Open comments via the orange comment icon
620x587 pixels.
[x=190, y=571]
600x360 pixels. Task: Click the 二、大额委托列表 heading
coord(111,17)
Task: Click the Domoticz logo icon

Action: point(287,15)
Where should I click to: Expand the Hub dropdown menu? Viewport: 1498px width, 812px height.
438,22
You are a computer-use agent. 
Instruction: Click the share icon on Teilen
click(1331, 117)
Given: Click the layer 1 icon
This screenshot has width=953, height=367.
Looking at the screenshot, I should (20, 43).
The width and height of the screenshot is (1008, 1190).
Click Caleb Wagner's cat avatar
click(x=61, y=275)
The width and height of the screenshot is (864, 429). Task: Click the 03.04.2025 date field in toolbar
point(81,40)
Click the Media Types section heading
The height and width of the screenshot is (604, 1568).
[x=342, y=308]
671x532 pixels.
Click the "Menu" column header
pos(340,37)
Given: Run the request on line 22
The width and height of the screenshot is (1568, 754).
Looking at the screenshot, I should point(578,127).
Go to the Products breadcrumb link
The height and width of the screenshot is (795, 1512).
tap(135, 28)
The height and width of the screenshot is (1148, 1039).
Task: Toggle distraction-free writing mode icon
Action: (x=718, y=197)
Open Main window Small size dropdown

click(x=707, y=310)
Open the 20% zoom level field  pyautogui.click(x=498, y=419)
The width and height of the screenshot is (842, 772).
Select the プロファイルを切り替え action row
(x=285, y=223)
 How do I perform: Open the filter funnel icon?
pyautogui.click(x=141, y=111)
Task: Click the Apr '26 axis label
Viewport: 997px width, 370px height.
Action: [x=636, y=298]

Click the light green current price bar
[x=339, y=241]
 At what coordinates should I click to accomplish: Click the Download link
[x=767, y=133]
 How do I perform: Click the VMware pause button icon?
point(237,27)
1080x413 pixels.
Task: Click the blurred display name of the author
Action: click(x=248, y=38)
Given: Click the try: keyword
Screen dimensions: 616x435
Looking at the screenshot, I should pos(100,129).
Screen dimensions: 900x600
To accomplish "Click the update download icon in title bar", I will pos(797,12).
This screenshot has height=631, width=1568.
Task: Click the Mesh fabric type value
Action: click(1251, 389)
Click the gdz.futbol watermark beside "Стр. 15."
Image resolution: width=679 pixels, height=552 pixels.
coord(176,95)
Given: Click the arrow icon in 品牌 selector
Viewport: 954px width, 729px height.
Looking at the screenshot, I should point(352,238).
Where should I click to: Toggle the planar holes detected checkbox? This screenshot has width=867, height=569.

WHAT YOU HAVE TO DO: Repeat the listing above line by line, exactly as written.

WRITTEN SOLUTION:
Open comments via the orange comment icon
620x587 pixels.
[x=190, y=571]
600x360 pixels. Task: Click the 二、大额委托列表 heading
coord(111,17)
Task: Click the Domoticz logo icon

Action: point(287,15)
Where should I click to: Expand the Hub dropdown menu? Viewport: 1498px width, 812px height.
438,22
You are a computer-use agent. 
Instruction: Click the share icon on Teilen
click(1331, 117)
Given: Click the layer 1 icon
This screenshot has width=953, height=367.
Looking at the screenshot, I should (20, 43).
The width and height of the screenshot is (1008, 1190).
Click Caleb Wagner's cat avatar
click(x=61, y=275)
The width and height of the screenshot is (864, 429). Task: Click the 03.04.2025 date field in toolbar
point(81,40)
Click the Media Types section heading
The height and width of the screenshot is (604, 1568).
[x=342, y=308]
671x532 pixels.
Click the "Menu" column header
pos(340,37)
Given: Run the request on line 22
The width and height of the screenshot is (1568, 754).
Looking at the screenshot, I should point(578,127).
Go to the Products breadcrumb link
The height and width of the screenshot is (795, 1512).
tap(135, 28)
The height and width of the screenshot is (1148, 1039).
Task: Toggle distraction-free writing mode icon
Action: (x=718, y=197)
Open Main window Small size dropdown

click(x=707, y=310)
Open the 20% zoom level field  pyautogui.click(x=498, y=419)
The width and height of the screenshot is (842, 772).
Select the プロファイルを切り替え action row
(x=285, y=223)
 How do I perform: Open the filter funnel icon?
pyautogui.click(x=141, y=111)
Task: Click the Apr '26 axis label
Viewport: 997px width, 370px height.
Action: [x=636, y=298]

Click the light green current price bar
[x=339, y=241]
 At what coordinates should I click to accomplish: Click the Download link
[x=767, y=133]
 How do I perform: Click the VMware pause button icon?
point(237,27)
1080x413 pixels.
Task: Click the blurred display name of the author
Action: click(x=248, y=38)
Given: Click the try: keyword
Screen dimensions: 616x435
Looking at the screenshot, I should pos(100,129).
Screen dimensions: 900x600
To accomplish "Click the update download icon in title bar", I will pos(797,12).
This screenshot has height=631, width=1568.
Task: Click the Mesh fabric type value
Action: click(1251, 389)
Click the gdz.futbol watermark beside "Стр. 15."
Image resolution: width=679 pixels, height=552 pixels.
coord(176,95)
Given: Click the arrow icon in 品牌 selector
Viewport: 954px width, 729px height.
Looking at the screenshot, I should point(352,238).
Where should I click to: Toggle the planar holes detected checkbox? This screenshot has width=867, height=569.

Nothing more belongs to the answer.